Now, this might mean these are truly bad people; the kind the flight to hell will let board first and if you’re lucky, the seats will fill up before they get to all the not so severe sinners in coach. Or, or…it might mean that they just don’t know how to fake politeness, a truly valuable skill I just mastered with flying colours while waiting for my soy latte.

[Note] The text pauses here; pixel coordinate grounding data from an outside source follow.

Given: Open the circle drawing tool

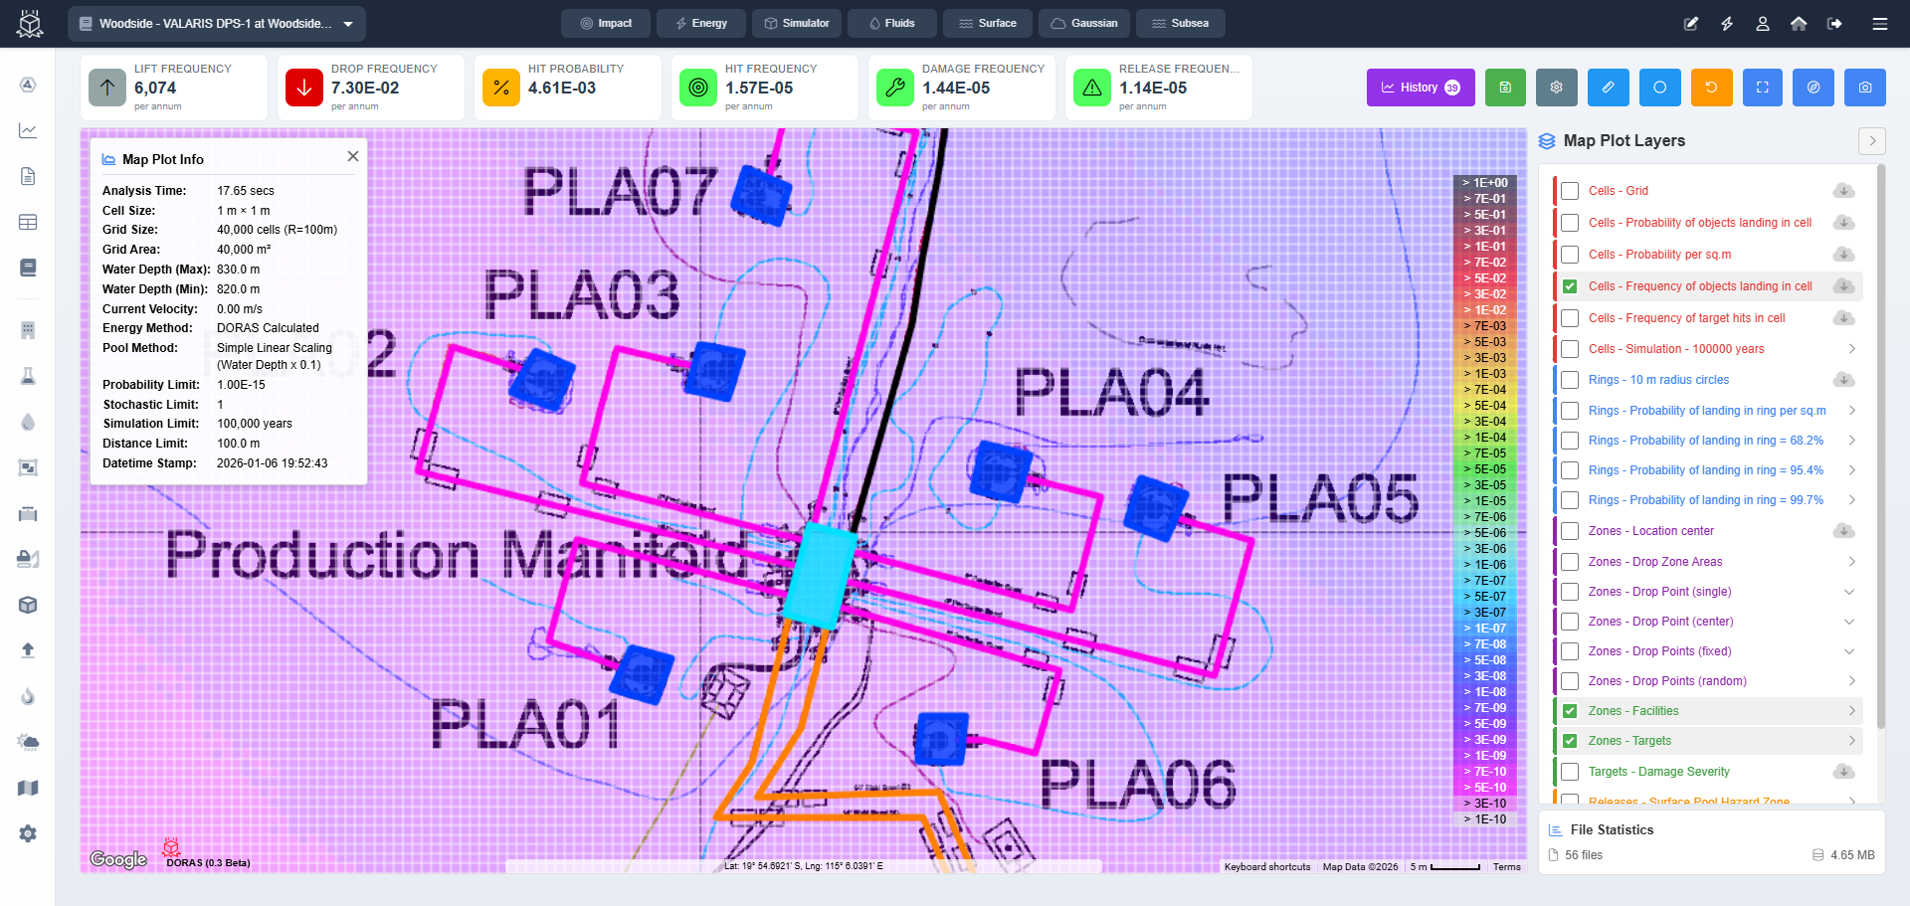Looking at the screenshot, I should coord(1659,88).
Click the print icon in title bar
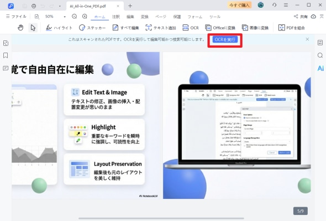 click(x=34, y=6)
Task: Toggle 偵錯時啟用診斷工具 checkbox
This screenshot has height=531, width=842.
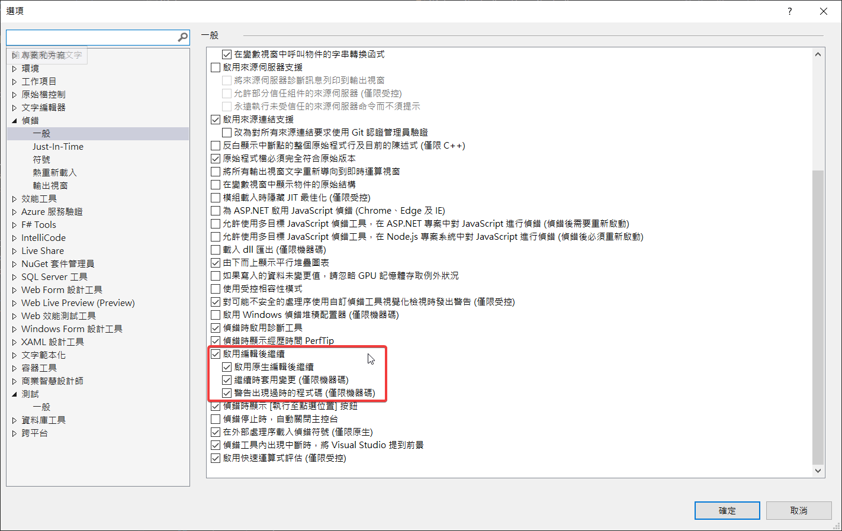Action: pyautogui.click(x=216, y=328)
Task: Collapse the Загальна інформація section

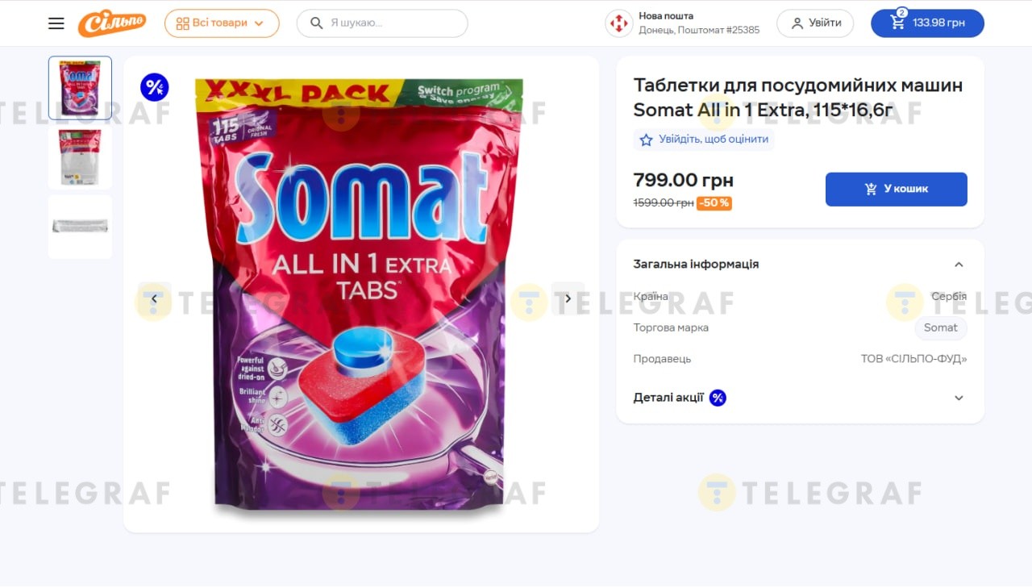Action: point(959,265)
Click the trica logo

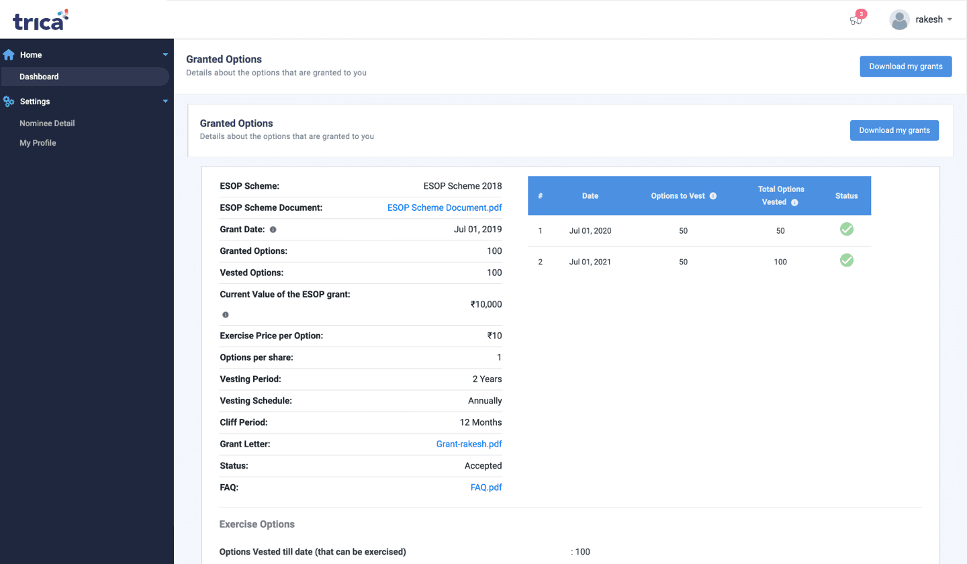pyautogui.click(x=40, y=20)
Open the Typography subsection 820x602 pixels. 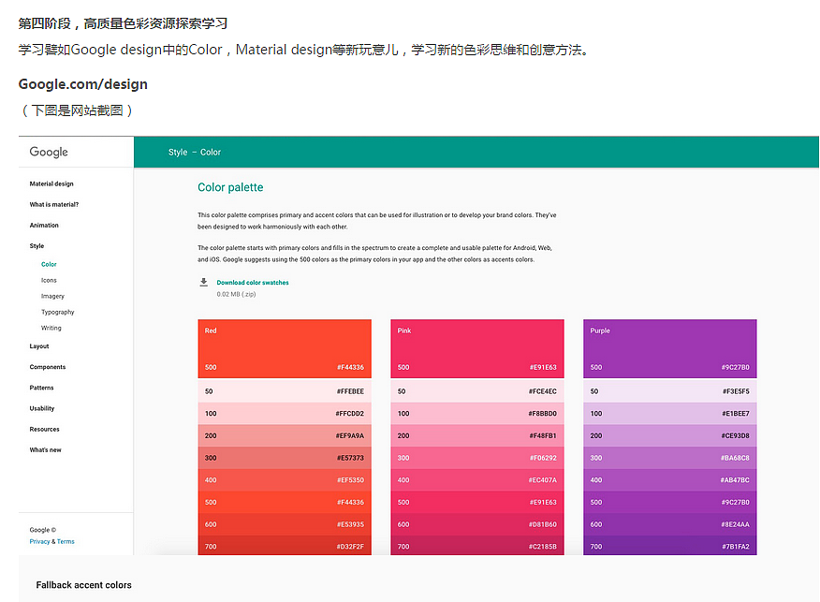57,312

I did feel for bad the girls working, that wasn’t fake. And even though I kept starring at the clock (peer pressure; everyone else was) I was in no danger of missing my flight since I had a three hour lay over, which also made it easier to stay calm. But it was like the rudeness and disrespectful behaviour of those behind me made me want to be as saintfull and holy as possible.
I tried to smile peacefully and say “don’t worry about me, I will wait however long it takes for my coffee and my chance to pay and if there’s anything I can do to assist you in this uncomfortable pickle, do ask!” with my eyes.
But making eye contact with me was clearly not a priority for the baristas so my mute and sympathetic condolences went unheard.

Finally I got to pay my $4.80, my debit card read manually and I signed one of those slips they used back when cell phones were a rare commodity used only by pilots and journalists. I wanted to be as quick as possible, and the huge grey and blue slip confused me, so I forgot to tip. I also forgot to ask for my receipt. AAUW are reimbursing me for all food expenses while on this trip as long as I save my receipts, which is why I got Starbucks in the first place, but now it seems this whole experience is going to be my own treat.

Oh well, that’s ok. All I really feel bad about is that I forgot to tip. Honestly, cause that’s how good of a person I am.